LLambrich I have the first one of (thank you, John Welden for the heads-up..). Their "Hybrid" keyed/keyless. Probably go to my grave still preferring that line.

I've use the Bergeon trick - having begun with Starrett and found it wanting - ever since hearing aid factory days - where we actually NEEDED such - once gone beyond the - what were they? Jacobs # 0?... on our Adolf Muehlmatt and Hamilton DP's. ISTR Dumore used the same chuck?

All I had "personally" was a Walker-Turner or a lathe, each with a Jacobs that was too crude ...

BUT.. lest we forget - gripped "ordinary" drill sizes better and didn't lose precision as fast as a "clear the way down to zero" chuck.

I did say "consumables?"

:)

PS: if Rohm still makes decent drill chucks they surely have done a good job of hiding that.
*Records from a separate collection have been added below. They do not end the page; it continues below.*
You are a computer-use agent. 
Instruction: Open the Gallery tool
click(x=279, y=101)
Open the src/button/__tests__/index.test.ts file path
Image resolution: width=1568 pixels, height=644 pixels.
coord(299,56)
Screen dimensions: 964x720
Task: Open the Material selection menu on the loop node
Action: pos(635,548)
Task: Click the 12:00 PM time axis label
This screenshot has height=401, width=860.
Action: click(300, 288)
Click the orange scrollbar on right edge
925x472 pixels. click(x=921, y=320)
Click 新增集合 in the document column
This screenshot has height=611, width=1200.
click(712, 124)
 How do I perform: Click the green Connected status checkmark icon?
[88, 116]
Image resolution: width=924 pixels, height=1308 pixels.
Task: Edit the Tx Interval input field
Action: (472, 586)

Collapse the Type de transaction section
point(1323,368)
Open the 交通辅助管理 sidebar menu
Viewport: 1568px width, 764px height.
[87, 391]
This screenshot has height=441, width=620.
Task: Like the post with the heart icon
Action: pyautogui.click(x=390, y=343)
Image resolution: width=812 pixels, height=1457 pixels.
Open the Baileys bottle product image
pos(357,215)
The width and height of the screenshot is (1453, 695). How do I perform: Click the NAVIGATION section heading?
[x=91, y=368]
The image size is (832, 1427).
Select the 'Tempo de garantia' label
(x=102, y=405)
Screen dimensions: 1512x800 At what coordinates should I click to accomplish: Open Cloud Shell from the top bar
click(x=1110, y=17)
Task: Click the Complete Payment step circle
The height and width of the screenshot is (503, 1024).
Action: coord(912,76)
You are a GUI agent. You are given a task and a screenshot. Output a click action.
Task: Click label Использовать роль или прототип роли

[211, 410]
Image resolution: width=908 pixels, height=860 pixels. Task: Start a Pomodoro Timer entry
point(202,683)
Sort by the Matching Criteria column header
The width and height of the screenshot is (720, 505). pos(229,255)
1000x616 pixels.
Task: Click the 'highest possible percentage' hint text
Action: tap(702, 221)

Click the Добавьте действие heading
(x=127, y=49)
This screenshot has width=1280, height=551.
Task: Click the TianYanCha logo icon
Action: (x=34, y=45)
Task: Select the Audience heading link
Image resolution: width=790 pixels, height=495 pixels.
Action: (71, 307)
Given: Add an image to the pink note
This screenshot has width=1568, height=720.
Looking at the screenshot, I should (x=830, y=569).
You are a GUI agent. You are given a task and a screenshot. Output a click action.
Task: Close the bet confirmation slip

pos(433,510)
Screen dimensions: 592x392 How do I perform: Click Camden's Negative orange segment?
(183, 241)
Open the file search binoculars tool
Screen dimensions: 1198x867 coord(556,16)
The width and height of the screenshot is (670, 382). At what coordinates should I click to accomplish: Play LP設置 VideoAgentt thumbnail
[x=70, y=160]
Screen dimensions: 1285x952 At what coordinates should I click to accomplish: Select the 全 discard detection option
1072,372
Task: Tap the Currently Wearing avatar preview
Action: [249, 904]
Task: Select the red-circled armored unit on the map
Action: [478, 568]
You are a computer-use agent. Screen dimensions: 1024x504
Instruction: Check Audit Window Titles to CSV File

All I've seen for years were on shoddy goods as lowest-bidder OEM, and were not out of place.
 
OK seems that the local Royal distributor (Noga Tools) is a distributor for albrecht too. I'll check them. A question is whether it's worth about $450 as opposed to the Rohm Spiro $170 (or even the cheaper Rohm). I like better tools as much as anyone... and sometimes even buy better than what I truly need just because it's nicer to work with. This is a type of job I need to do about twice a year, but I need to be able to do it, and I've been less than happy with using a pin vise so far...

I can't find a 0mm or even 0.1mm minimum drill chuck on the Llambrich website... not even for their micro drill chucks.

BTW on the Albrecht website, as far as I can tell, they list those chucks as minimum 0.2mm. Unless those are not the ones? They don't have that model number listed for some reason.
0.2 - 3.0 mm: Albrecht Germany - simply the best
Found this also: "The inherent design characteristics of a keyless drill chuck may prevent the jaws from closing down to absolute zero.Albrecht guarantees a minimum gripping diameter of 0.008" for model 15 Keyless Drill Chucks, and 0.015" forModels 30–100 Keyless Drill Chucks. If you need to grip a smaller diameter, please contact us at 1-800-645-4174."
 
My Unimat DB-200, the original, not the SL, came with an Emco 1/4" chuck that goes down to about 0.020". It has a metric thread mount, M12 x 1.0. I have used it with drills smaller than #60 on a number of occasions with no problems. No visible runout. It is also labeled with "E66".

Unimat bragged about their ability to do small work that ordinary lathes could not so any original equipment chuck for one will probably close to better than a #60 drill (0.040"). All Unimat chucks will all have the metric threaded mount (M12 x 1.0).

You may be able to find one on E-Bay.